Bir hikâye tufanı aldı başını gitti. Susmakla konuşmak arasında ince ve bir o kadar keskin bir çizginin tam merkezinde anlatamamanın, söyleyeceği iki kelam sözün esaretinden korktu yüreğin… Boş ver… Zaten boş vermişti.
Hikâyeler biraz dinlemek ve biraz da gözlem… Hayatın kendi içindeki tasvirinin betimlemesiydi hikâyeler. Daha önce dediğim gibi kâğıt, bir kalem ve kalemden kâğıda dökülen sözler… Söz ki anlayana ibret.
Hikâye bu ya biraz da galiba öyküleme tekniği ister. Biraz şiirsel bir ifadenin, aykırılığın ve edebiyata dair söylenecek, coğrafya ile hemhal olmuş bir yüreğin başta dediğim gibi, biraz gözlem ve biraz da betimleme ve öykülemenin şiirsel diliydi kelimeler… Biraz edebiyat, biraz hikâye ve biraz da şiirsel kelimelerin eşliğinde…
Kelimeler… Dile geldi.
Eskiden kalma, vaktin kıymetinden süzülüp gelmiş bir masanın yanı başında oturuyordu. Dinlemeye hazır olduğu, belliydi… Ve söylenecek sözün kıymetini, yanlış anlar mı korkusuyla sarmalamıştı yüreğinde… Bilemedi ve bu bilinmezliğin içinde çok da uzatmama kararı aldı.
Söz ki söylenmedi mi, söyleyeceği kelamın dolambaçlı yollardan ilerlediğine ve bir sorunun soru olmaktan çıkıp boş vermişçesine sendeleyen, kekeme, kurumuş cümlelerde kış mevsiminin beklendiği günlerin anısına not düş diyordu.
Şiirsel ifadelerle not düştü… Ve şöyle başlıyordu.
Beynimin fay hatları neredeydi. Hayatın uzun kısa alafranga söyleminden… Söylediği sözün cümlelerde talihi var mıydı? Çıktığım çöl yolculuğunda kararı kim verdi. Karar bir hâkimin altı ay sonrasına bıraktığı duruşma mıydı? Çiğ tanesinin ıslaklığında adhesion kuvvetinin… Bıraktığı bir buzun ilk erimesi miydi bu güneş… Ve senin rüya dediğini âlem kendinde yaşadı. Sonsuzluk derdinin derdiyle… Kaleme alınmış birkaç cümlenin. Mahvoluşunun derdiydi. Bütün bu yağmur…
Bütün bu yağmur gözlerinin sanayi atıklarından kalma. Gözyaşlarının kuraklığı gibiydi. Kuraklık o ilk ağlamayla, senle başladı. Sen ki… Sen ki söylenmemiş. Ve söylenmeye ramak kalmış bir kavramdın.
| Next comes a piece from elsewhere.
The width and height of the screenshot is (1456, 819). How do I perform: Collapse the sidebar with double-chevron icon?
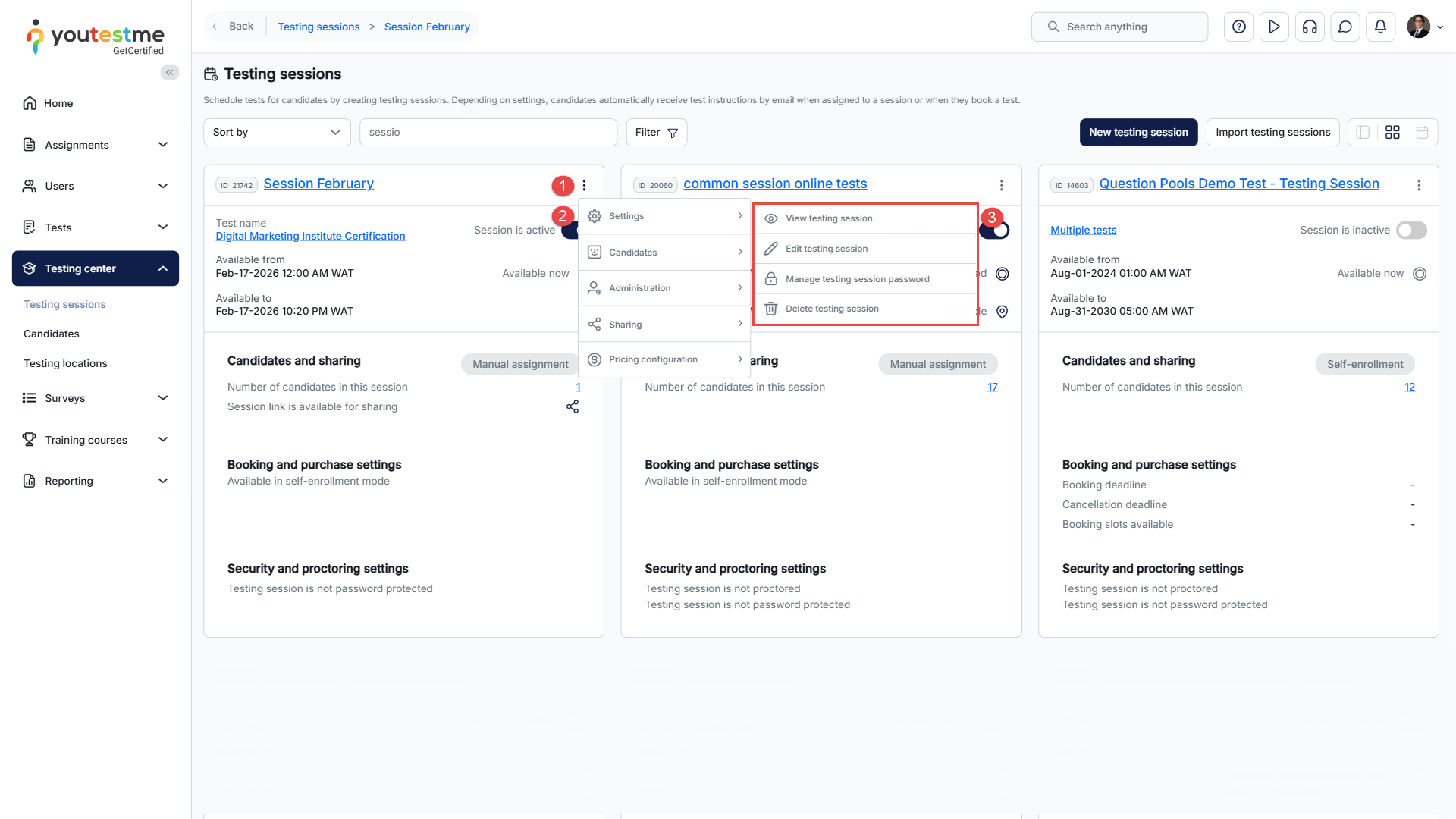pyautogui.click(x=170, y=72)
Sen ki susmaya mecali kalmamış. Bir göçebenin dizelerinde ki yurttun. Bu yağmur çöllere yağmadı. Ansızın çıkan bir rüzgârın alıp götürmesi gibi. Bir şeydi bu…
Yürüdüğün adım adım kaçtığın… Bir memnuniyet ifadesinin gözlerinde solmuşluğu… Hesabını yaptığı düzlemin, yarıçapını eksik bırakmıştın. Ve çap çevrenin pi sayısı ile olan bağlamı. Beynimin fay hatlarında geziniyordu. Ve herkes konuştu, herkes gibi sende konuştun. Ve ben. Ve ben sustum.
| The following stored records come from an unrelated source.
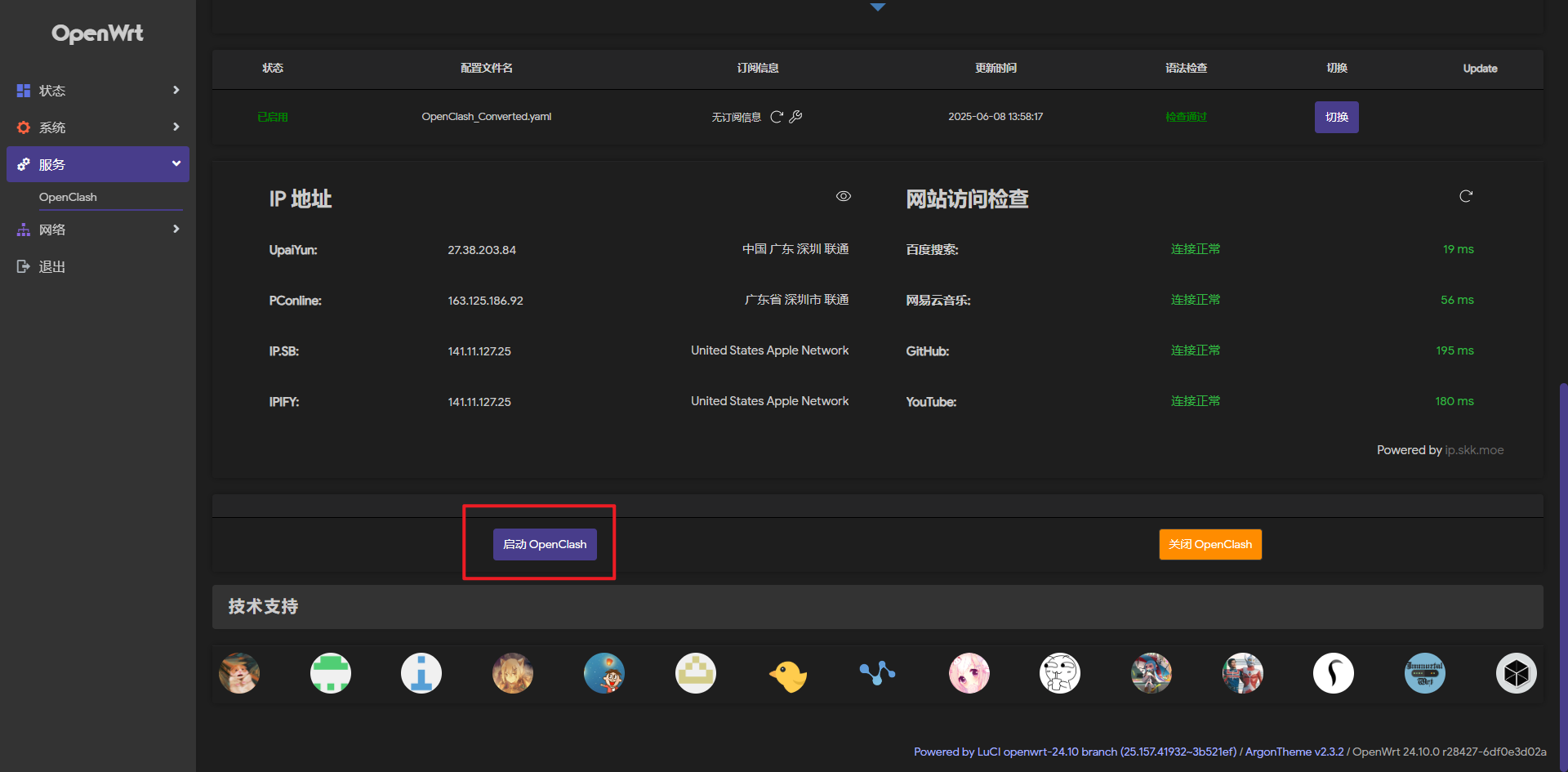Click the network icon beside 网络 in sidebar

[x=23, y=230]
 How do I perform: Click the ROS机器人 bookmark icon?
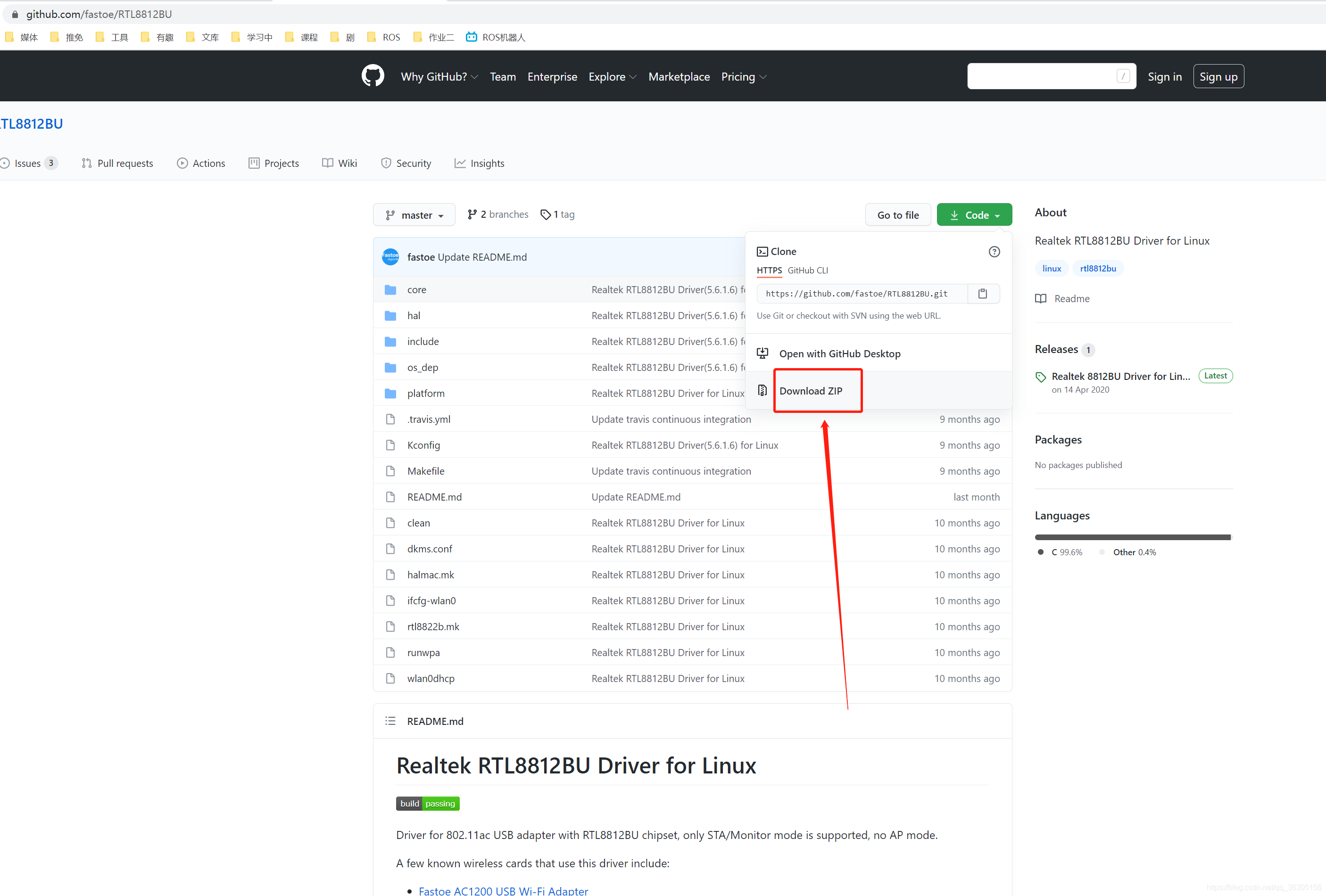(x=471, y=37)
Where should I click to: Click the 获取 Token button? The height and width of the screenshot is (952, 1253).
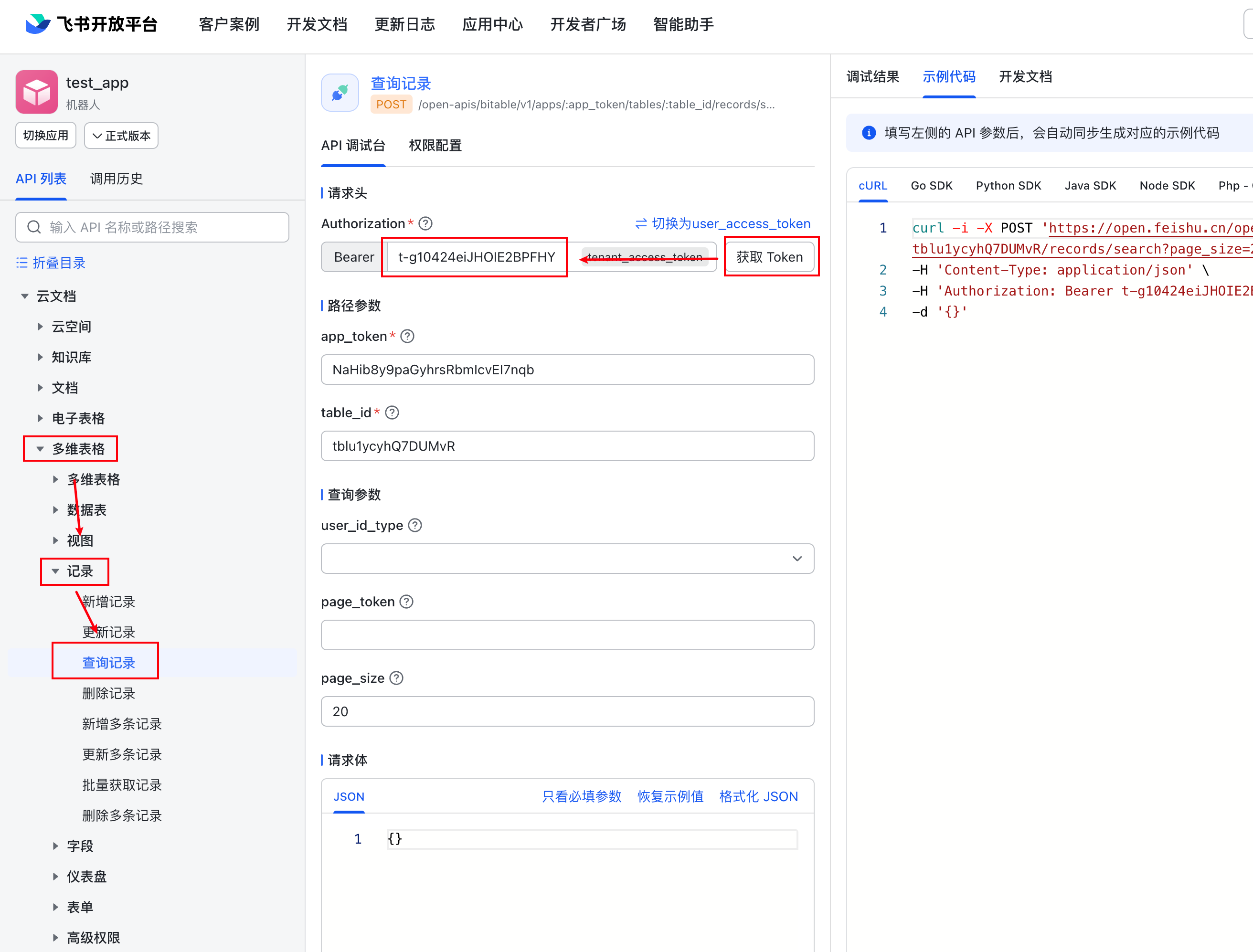769,257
Çıktığım çöl yolculuğunda kararı kim vermişti. Kuraklığın fiziksel çözülme ile anlam bulduğu. Yağacak bir damla yağmurun çölde ki esintisiyle yürüdüm. Hayat buydu galiba dedirten bir söylemle, kabullenmeden yürüdüm. Yağacak yağmurun rahmet esintisinden nasibini alacak olan toprak. Ve bulutlara bakarak yürüdüm.
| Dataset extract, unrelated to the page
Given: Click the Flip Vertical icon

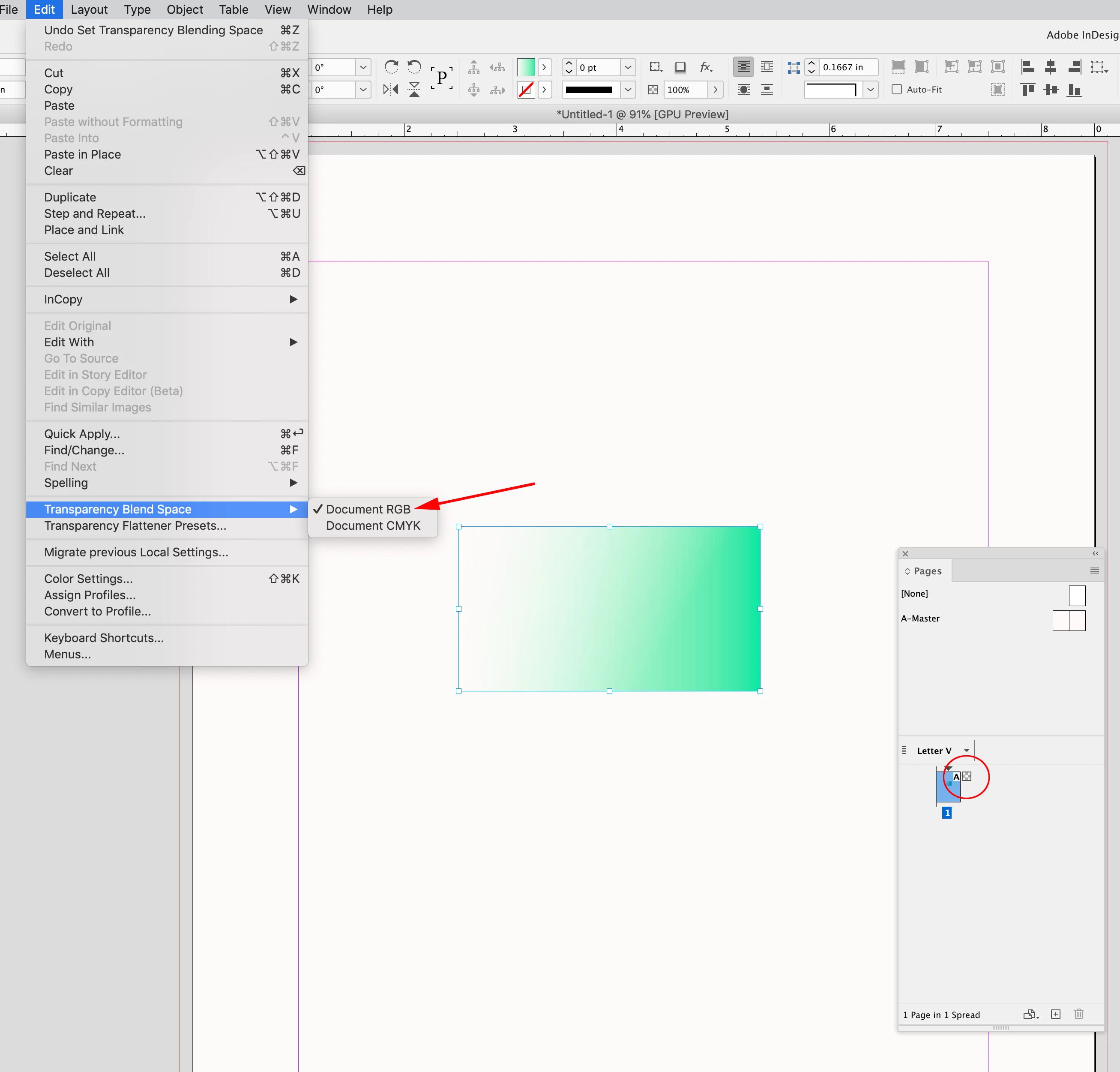Looking at the screenshot, I should 415,90.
Ve bağlacının bile bağlayamadığı aykırı bir ruhun, gideceği çölün kararını kimseye bırakmadığı gibi bir şeydi bu yağmur. Ve bu yağmur noktayı ben koydum dercesine, nokta nokta düşüyordu gökyüzünden. Noktalar ki pi sayısının, çapla olan bağlamıydı.